Les témoignages d’Amanda Jones et Sam Helmick, ont constaté de la fragilité de cette sécurité d’exercer nos fonctions de la manière la plus juste possible. Leurs témoignages ont mis en lumière les actions du gouvernement américain qui tendent à une de privatisation du service public du pays, afin de pouvoir contrôler les récits et les savoirs mis à disposition de la population au sein des bibliothèques. Cela donne lieu à de fortes réductions budgétaires vis-à-vis du monde de la culture ; des attaques personnelles envers les bibliothécaires de la part de groupes de pressions (atteinte à leur réputation, remise en cause des contenus diffusés dans la bibliothèque ) ; des cas de censure de la publication éditoriale ; allant jusqu’à de l’auto-censure de la part des professionnels du livres.

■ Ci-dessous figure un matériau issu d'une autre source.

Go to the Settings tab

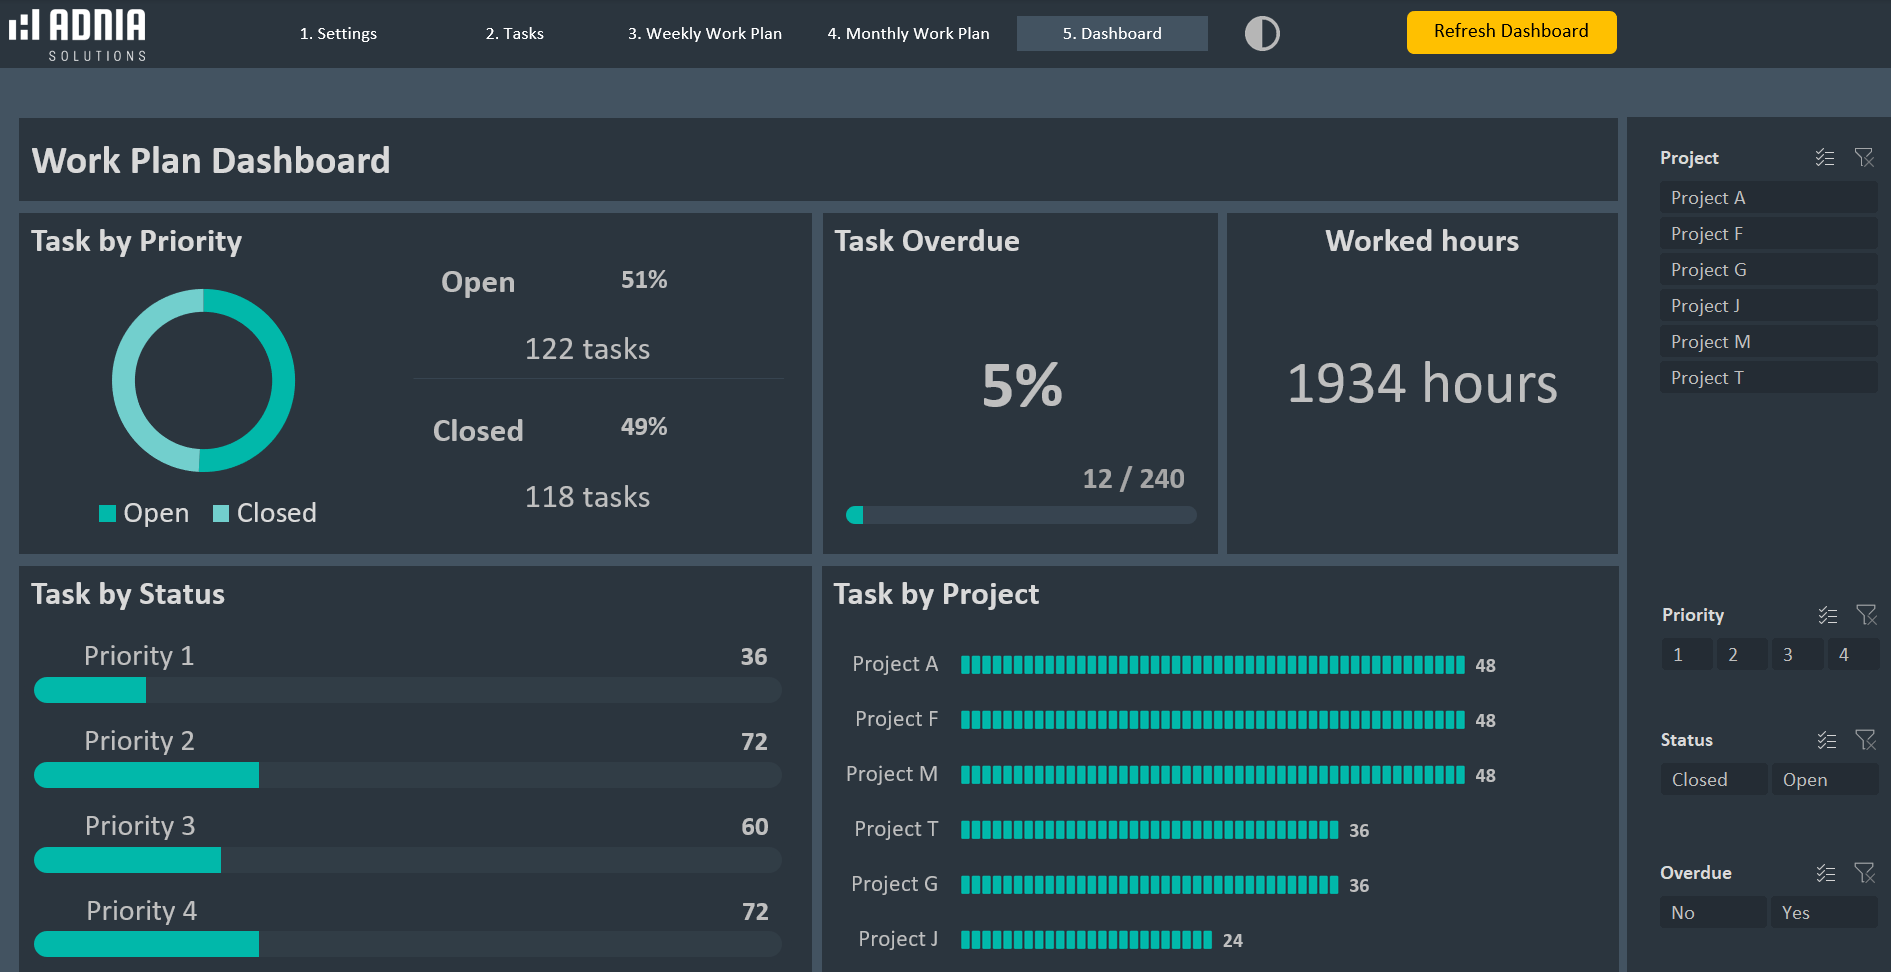[x=338, y=34]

Il a été souligné les moyens adoptés pour traverser cette dure épreuve. Ceux-ci se portent surtout à l’échelle locale et par la volonté propre des professionnels concernés. Le soutien de la part des bibliothécaires, ainsi que le fait de porter ce combat sur la place public, notamment par le biais des journalistes, a été d’une grande aide. Amanda et Sam ont insisté sur la nécessité d’une entraide collective, et sur la mise en valeur d’études d’impact pour montrer l’importance des bibliothèques aux tutelles politiques.


Ces témoignages ont été un moment fort de ce congrès. Nos collègues d’outre-atlantique ont été longuement applaudies par une assistance qui s’est levée pour saluer leur engagement.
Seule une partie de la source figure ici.